RATIONALE, AIMS, AND OBJECTIVES: The benefits for shared decision-making (SDM) in delivery of high-quality and personalized care are undisputed, but what is it about the dynamics of the delivery room that leads some to doubt that true SDM is possible? How difficult can it be to establish SDM as the norm when caring for a woman in labour? The discussion around SDM, autonomy, and rationality is timely and highly relevant to wider practice.
The concept of a person's autonomy in decision-making about their body and health is generally accepted and is indeed enshrined in law in many countries. This ought to lay the foundation for SDM in obstetrics. Yet, women's experience speaks to an uncomfortable truth, namely, that it is far from commonplace. We are interested in exploring this tension between the law and the practice.
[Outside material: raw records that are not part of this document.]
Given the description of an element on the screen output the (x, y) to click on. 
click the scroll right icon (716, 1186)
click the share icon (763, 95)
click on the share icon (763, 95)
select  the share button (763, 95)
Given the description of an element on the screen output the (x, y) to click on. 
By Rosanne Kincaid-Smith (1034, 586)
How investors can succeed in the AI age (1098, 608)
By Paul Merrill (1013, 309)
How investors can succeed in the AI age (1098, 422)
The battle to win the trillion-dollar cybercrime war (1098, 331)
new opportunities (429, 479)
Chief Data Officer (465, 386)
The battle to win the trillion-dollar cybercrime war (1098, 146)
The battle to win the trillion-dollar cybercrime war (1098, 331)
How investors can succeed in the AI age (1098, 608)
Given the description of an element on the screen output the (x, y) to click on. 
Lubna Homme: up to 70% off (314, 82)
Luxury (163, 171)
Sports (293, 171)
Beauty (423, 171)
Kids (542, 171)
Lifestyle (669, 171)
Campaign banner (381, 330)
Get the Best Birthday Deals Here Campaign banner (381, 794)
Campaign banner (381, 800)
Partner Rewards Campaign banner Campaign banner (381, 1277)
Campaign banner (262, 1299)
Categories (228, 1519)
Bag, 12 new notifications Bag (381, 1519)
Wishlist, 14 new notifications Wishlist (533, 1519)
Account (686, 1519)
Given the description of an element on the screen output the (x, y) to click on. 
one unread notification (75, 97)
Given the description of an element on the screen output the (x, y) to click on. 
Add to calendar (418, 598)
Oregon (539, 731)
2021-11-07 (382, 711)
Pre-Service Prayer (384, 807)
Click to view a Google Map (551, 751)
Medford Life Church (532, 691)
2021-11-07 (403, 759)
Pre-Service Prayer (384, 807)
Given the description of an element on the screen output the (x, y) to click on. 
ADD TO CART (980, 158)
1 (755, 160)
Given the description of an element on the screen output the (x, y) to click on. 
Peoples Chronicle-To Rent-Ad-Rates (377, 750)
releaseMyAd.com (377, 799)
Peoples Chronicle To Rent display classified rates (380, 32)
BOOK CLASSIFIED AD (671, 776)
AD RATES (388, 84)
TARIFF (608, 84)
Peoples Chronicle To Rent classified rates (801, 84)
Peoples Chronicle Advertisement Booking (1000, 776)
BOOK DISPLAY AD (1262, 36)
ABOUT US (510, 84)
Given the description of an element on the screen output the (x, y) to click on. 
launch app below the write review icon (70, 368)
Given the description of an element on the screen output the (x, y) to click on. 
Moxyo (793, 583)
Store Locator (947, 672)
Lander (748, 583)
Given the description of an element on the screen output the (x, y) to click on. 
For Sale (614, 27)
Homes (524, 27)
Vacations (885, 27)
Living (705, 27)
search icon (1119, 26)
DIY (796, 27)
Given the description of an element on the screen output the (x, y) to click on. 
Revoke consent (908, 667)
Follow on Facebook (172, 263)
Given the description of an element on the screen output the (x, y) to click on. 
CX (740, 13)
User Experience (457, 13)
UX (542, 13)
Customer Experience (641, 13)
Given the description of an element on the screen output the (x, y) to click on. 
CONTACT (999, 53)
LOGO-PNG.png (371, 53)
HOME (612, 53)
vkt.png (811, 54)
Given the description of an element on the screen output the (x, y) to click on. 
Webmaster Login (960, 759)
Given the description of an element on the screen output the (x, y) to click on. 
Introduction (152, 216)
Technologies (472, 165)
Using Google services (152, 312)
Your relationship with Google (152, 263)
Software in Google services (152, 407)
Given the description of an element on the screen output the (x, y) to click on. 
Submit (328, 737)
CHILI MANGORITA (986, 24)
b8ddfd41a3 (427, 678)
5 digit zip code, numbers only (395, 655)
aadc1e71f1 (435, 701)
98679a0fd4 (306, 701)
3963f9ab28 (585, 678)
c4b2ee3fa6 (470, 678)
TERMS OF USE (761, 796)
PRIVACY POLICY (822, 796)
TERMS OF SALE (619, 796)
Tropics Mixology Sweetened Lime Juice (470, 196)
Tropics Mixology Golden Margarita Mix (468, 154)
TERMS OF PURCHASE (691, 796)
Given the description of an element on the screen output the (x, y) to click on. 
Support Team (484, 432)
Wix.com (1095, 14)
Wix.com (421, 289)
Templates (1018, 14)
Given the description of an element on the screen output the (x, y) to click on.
We examine a theory of female rationality and its application to women in labour, and juxtapose this with the view from the front line of care delivery. Is a woman in labour able to fully engage in an SDM process? In answering this question, associations in the discourses and practises around women's capacity during labour are revealed, which act as barriers, consciously or unconsciously, to establishing SDM as the norm in obstetrics and midwifery.
CONCLUSION(S): The recent UN report advocating a human rights-based approach to end mistreatment and violence against women in reproductive health services has a particular focus on childbirth and obstetric violence. This paper contributes to the recognition of obstetric violence as a human rights violation. It offers conceptual tools to diagnose the impact of gender stereotypes during childbirth and to eliminate women's discrimination in the field of reproductive health.
原理、目的和目标:共享决策(SDM)在提供高质量和个性化护理方面的益处是无可争议的,但产房的动态环境中究竟是什么导致一些人怀疑真正的共享决策是否可行?在护理分娩妇女时,将共享决策确立为规范会有多难?围绕共享决策、自主性和合理性的讨论恰逢其时,且与更广泛的实践高度相关。
个人在身体和健康决策方面的自主性概念已被普遍接受,并且在许多国家确实已写入法律。这本应为产科中的共享决策奠定基础。然而,女性的经历揭示了一个令人不安的事实,即这远非常态。我们有兴趣探索法律与实践之间的这种矛盾。
我们研究了女性合理性理论及其在分娩妇女中的应用,并将其与护理一线的观点并列。分娩中的女性能够充分参与共享决策过程吗?在回答这个问题时,揭示了围绕女性分娩时能力的话语和实践中的关联,这些关联有意或无意地成为在产科和助产中将共享决策确立为规范的障碍。
联合国最近倡导基于人权的方法来消除生殖健康服务中对妇女的虐待和暴力的报告特别关注分娩和产科暴力。本文有助于将产科暴力确认为侵犯人权行为。它提供了概念工具,以诊断分娩期间性别刻板印象的影响,并消除生殖健康领域对妇女的歧视。